Not Just Novelty: A Longitudinal Study on Utility and Customization of an AI Workflow
Tao Long, Katy Ilonka Gero, Lydia B. Chilton
TL;DR
The paper examines whether the perceived utility of AI-driven workflows persists beyond initial novelty by conducting a three-week longitudinal study (n=12 CS PhD participants) of a seven-step Tweetorial hook workflow augmented with prompt-editing visibility and user-authored training exemplars. It identifies a familiarization phase (~4.27 sessions) after which usefulness increases by 12.1% (p<0.005), driven mainly by prompt editing and bookmarking, and shows rising ownership without substantial changes to mental models. The findings argue that, when users can customize prompts and reuse prior outputs, AI workflows support ongoing value rather than fading novelty, enabling appropriation for domain-specific tasks.
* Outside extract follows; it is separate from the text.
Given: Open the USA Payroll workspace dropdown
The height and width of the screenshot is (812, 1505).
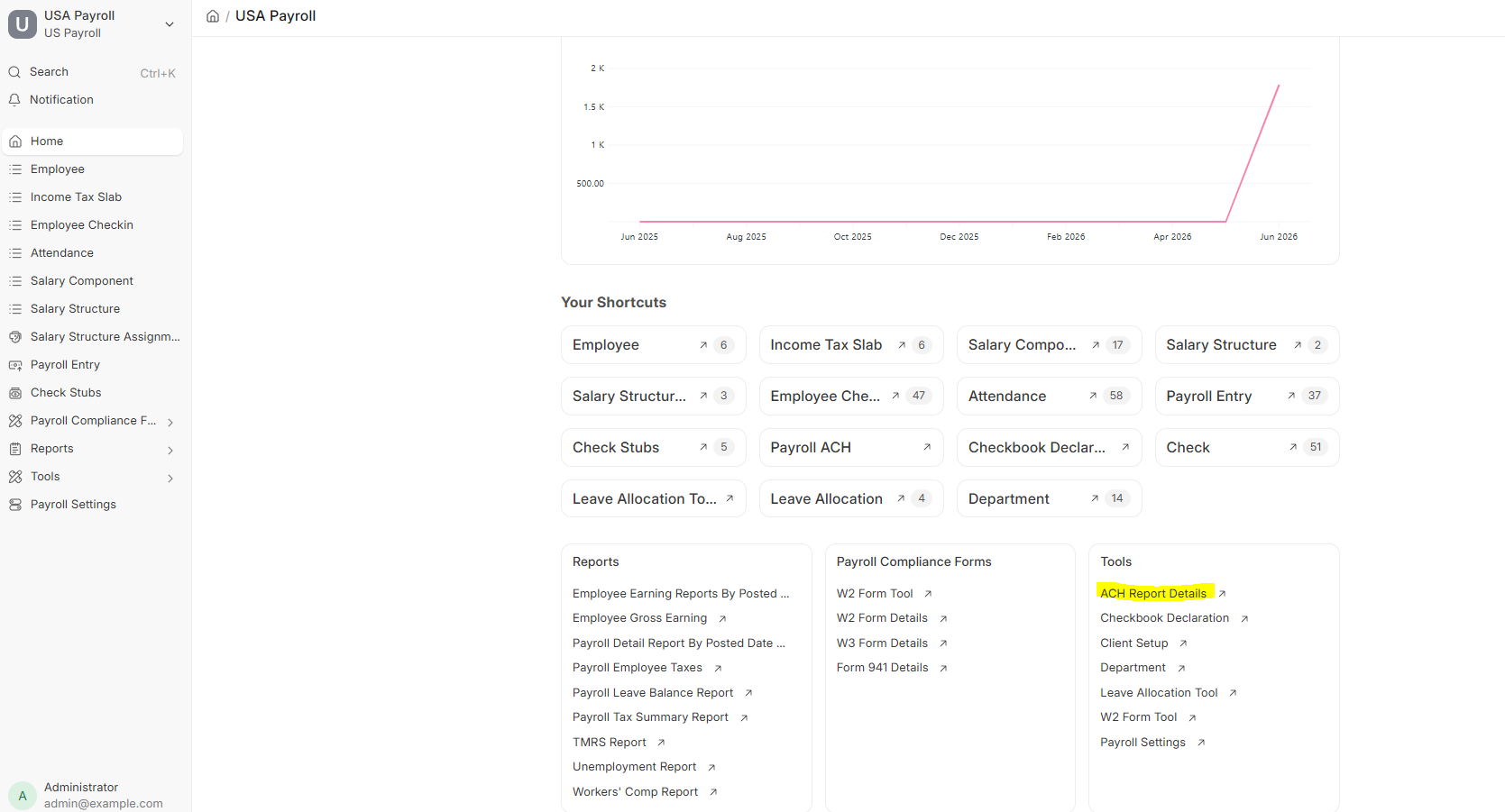Looking at the screenshot, I should 170,24.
The work offers design implications for future AI systems to expose prompts, empower end-user customization, and foster long-term collaboration between users and AI.
Abstract
Generative AI brings novel and impressive abilities to help people in everyday tasks. There are many AI workflows that solve real and complex problems by chaining AI outputs together with human interaction. Although there is an undeniable lure of AI, it is uncertain how useful generative AI workflows are after the novelty wears off. Additionally, workflows built with generative AI have the potential to be easily customized to fit users' individual needs, but do users take advantage of this? We conducted a three-week longitudinal study with 12 users to understand the familiarization and customization of generative AI tools for science communication. Our study revealed that there exists a familiarization phase, during which users were exploring the novel capabilities of the workflow and discovering which aspects they found useful. After this phase, users understood the workflow and were able to anticipate the outputs. Surprisingly, after familiarization the perceived utility of the system was rated higher than before, indicating that the perceived utility of AI is not just a novelty effect. The increase in benefits mainly comes from end-users' ability to customize prompts, and thus potentially appropriate the system to their own needs. This points to a future where generative AI systems can allow us to design for appropriation.